Bu engebeli topraklarda yaşadıkları zorluklara, çektikleri çilelere bakınca ne olursa olsun öyküleri öncelikle kadınların yazdığını ve yaşadığını unutmamak gibi. 100 günde 107 kadının öldürülmesi gibi…
526 okulda beden eğitimi öğretmeninin olmaması gibi, yöneticilerin gözünde Güzel Sanatlar eğitimine artık gerek görülmemesi gibi. MEB müfredatından Atatürk’ün azaltılıp Evrim Teorisi’nin kaldırılması, 500 bine yakın öğretmenin yıllardır atama beklemesi gibi…
Ülkemizin 9 aydan beri OHAL ve KHK’larla yönetilmesi, sık sık çıkarılan yasaların herkesi ve her kesimi tasfiye amacı güttüğünün yaygınlaşması gibi. Sarayın partisinin başına geçerek manevra alanını daha da genişletecek olması gibi. Toplumun giderek ve devlet eliyle ötekileştirilmesi, dışlanması ve yabancılaştırılması gibi…
Yaşanan ekonomik krizden ötürü son 1 yılda 1077 fabrikanın şalter indirip üretimden çekilmesi gibi. Osmangazi Köprüsü’nden günlük 40 bin araç garantisine rağmen ortalama 12 bin aracın geçmesi, farkın cebimizden ödenmesi gibi. Hele de siyaset erbabının sık sık kendine; “kendimle yüzleşebiliyor muyum?” sorusunusormasının elzem olması gibi…
Avrupa Komisyonu’nun Genişlemeden Sorumlu Üyesi Hahn’ın; Türk tipi demokrasi diye bir şey yoktur, demokrasinin Türk versiyonu diye bir şey yoktur. Sadece demokrasi vardır” şeklindeki ince ayar açıklaması gibi…
İstanbul Teknik Üniversitesi gibi saygın bir bilim yuvasının İşletme Fakültesi’nde dağıtılan bildiride; “spordan sinemaya, tiyatrodan müziğe, televizyondan turizme uzanan çok geniş bir alanda tüm bunların ülkeyi bölmeye yönelik olduğunu, gençleri bunalıma soktuğunu, turizmin ahlakı yok ettiğini ve başımıza gelen belaların bunlardan kaynakladığını” dile getirerek kargaları bile güldürmesi gibi…
Ne zaman ayrıldığını kimsenin bilip görmediği partisine yeniden giriş töreninde; “partime, aşkıma, yuvama, sevdama yeniden döndüm, selamünaleyküm” diye ağlayan ve ağlatan Erdoğan gibi.
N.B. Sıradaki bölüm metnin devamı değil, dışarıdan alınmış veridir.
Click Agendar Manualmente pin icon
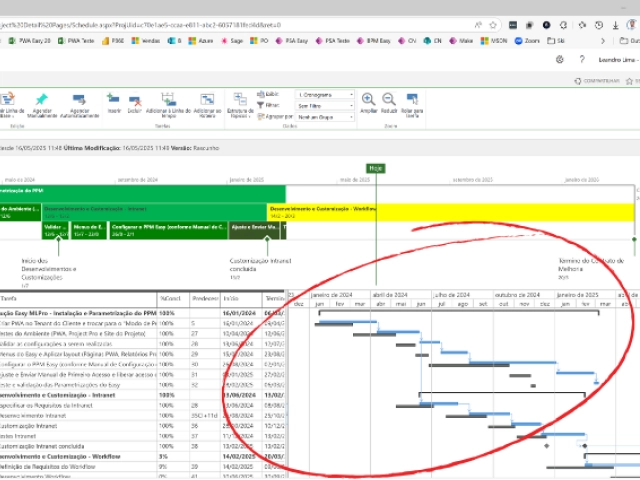Image resolution: width=640 pixels, height=480 pixels. 43,99
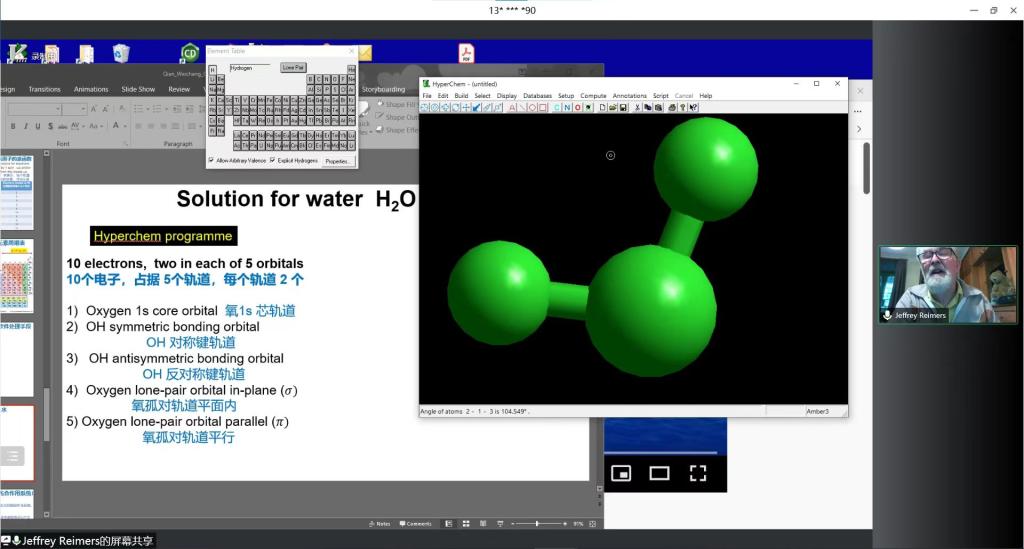This screenshot has height=549, width=1024.
Task: Click Jeffrey Reimers' video thumbnail
Action: (947, 284)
Basın Özgürlüğü Endeksinde; Afganistan, Gambiya, Sri Lanka, Burma, Sudan, Endonezya, Cezayir ve Mozambik’in gerisinde kalmamız gibi…
Son yıllara damgasını vuracak şekilde emir, buyruk, telkinlerle yönetilen ülkemizde kapanan dükkânların, iflas eden şirketlerin, tıkanan piyasanın, çöken turizmin, gerileyen yatırımların, sürekli artan dış borcun, uçacak derken çakılan Türkiye’nin umduğumuz ve özlediğimiz Türkiye olmadığı gibi…
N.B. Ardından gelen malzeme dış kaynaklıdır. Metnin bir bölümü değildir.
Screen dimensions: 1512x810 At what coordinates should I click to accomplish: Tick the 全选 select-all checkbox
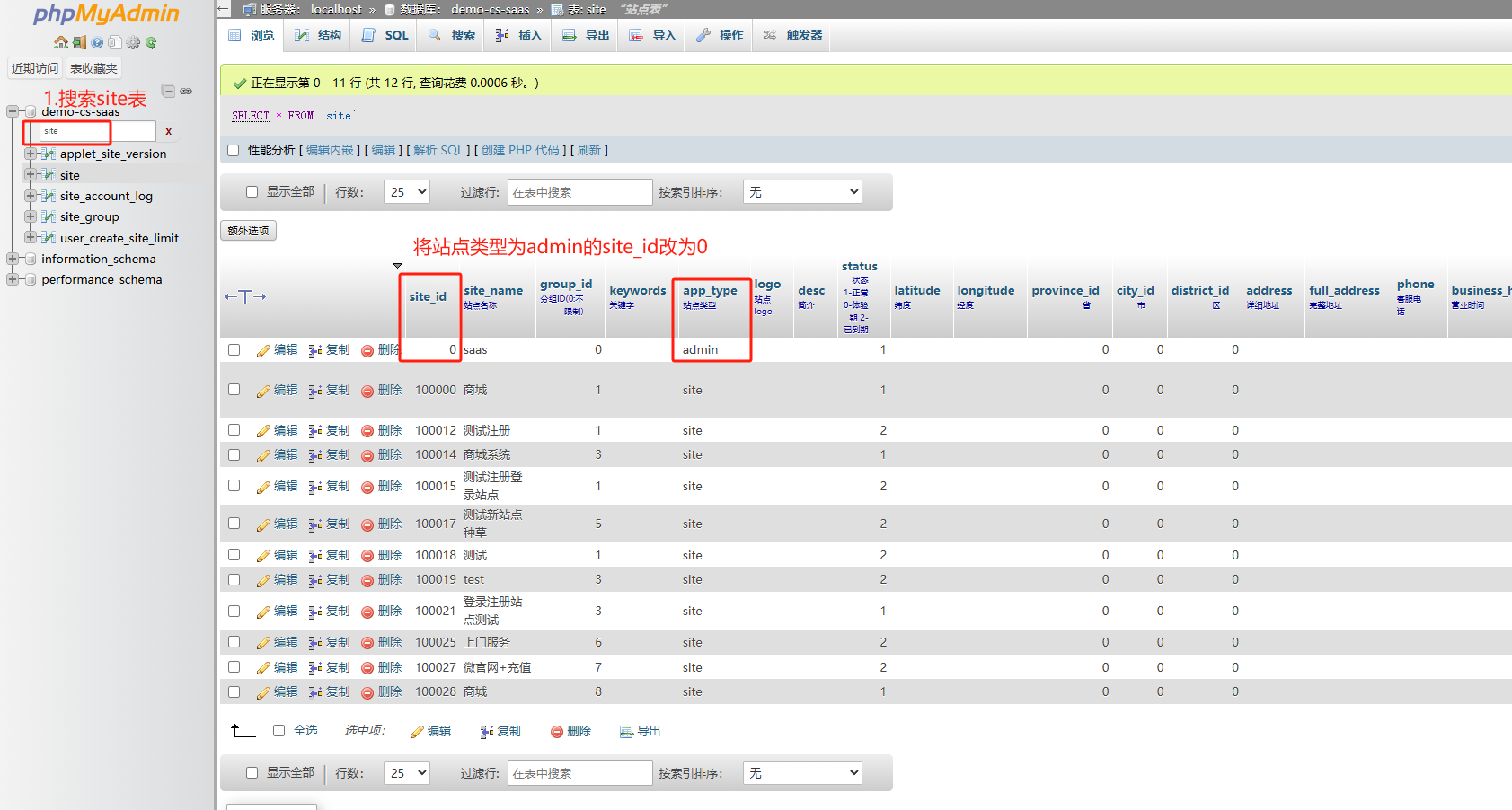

Düne kadar; “dindar ve kindar nesil” isteyenlerin bugün birden bire; “bize sorgusuz sualsiz biat eden cahil bir gençlik lazım değil” şeklindeki hızlı dönüşleri gibi. Ekonominin dar boğazda, barışın tehlikede, komşularla ilişkilerin limoni olması gibi. Bu ve benzeri konuları tekrar etmede zarar değil yarar olması gibi…
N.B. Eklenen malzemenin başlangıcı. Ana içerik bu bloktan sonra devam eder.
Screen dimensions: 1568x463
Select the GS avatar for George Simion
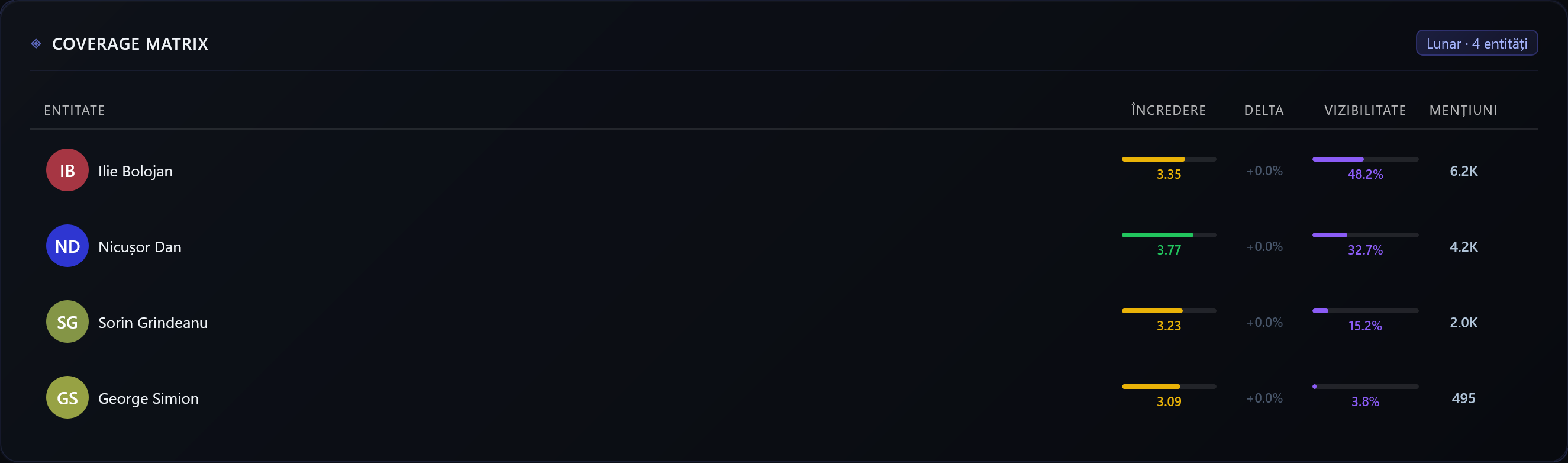[x=67, y=397]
Not: Yapılması gereken kemerleri sıkı sıkıya bağlamaktır, çünkü uçuşa geçmiyoruz, inişe hazırlanmıyoruz, biz düşüyoruz! Keşke yönetim erbabı işlerin gerçekten yürümediğini görerek, bolca dinleyip, az buçuk da dinlense ve durumun vahametini görse- görebilse!